Background: The aim of this paper was to assess and compare the accuracy of common magnetic resonance imaging (MRI) pulse sequences in measuring the lesion sizes of hepatocellular carcinomas (HCCs) with respect to the Milan criteria and histopathology as a standard of reference. Methods: We included 45 patients with known HCC who underwent contrast-enhanced MRI of the liver prior to liver transplantation or tumor resection. Tumor size was assessed pathologically for all patients. The MRI protocol contained axial T2-weighted images as well as T1-weighted imaging sequences before and after application of Gd-EOB-DTPA. Tumor diameters, the sharpness of lesions, and the presence of artifacts were evaluated visually on all available MRI sequences.
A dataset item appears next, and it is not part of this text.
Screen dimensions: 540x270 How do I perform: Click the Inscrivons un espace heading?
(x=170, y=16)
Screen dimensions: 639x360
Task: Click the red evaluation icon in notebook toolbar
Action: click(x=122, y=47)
MRI measurements and pathologically assessed tumor dimensions were correlated using Pearson’s correlation coefficient and Bland–Altman plots. The rate of misclassifications following Milan criteria was assessed. Results: The mean absolute error (in cm) of MRI size measurements in comparison to pathology was the smallest for the hepatobiliary phase T1-weighted acquisition (0.71 ± 0.70 cm, r = 0.96) and largest for the T2w turbo-spin-echo (TSE) sequence (0.85 ± 0.78 cm, r = 0.94). The misclassification rate regarding tumor size under the Milan criteria was lowest for the T2w half-Fourier acquisition single-shot turbo spin-echo sequence and the hepatobiliary phase T1w acquisition (each 8.6%). The highest rate of misclassification occurred in the portal venous phase T1w acquisition and T2w TSE sequence (each 14.3%). Conclusions: The hepatobiliary phase T1-weighted acquisition seems to be most accurate among commonly used MRI sequences for measuring HCC tumor size, resulting in low rates of misclassification with respect to the Milan criteria.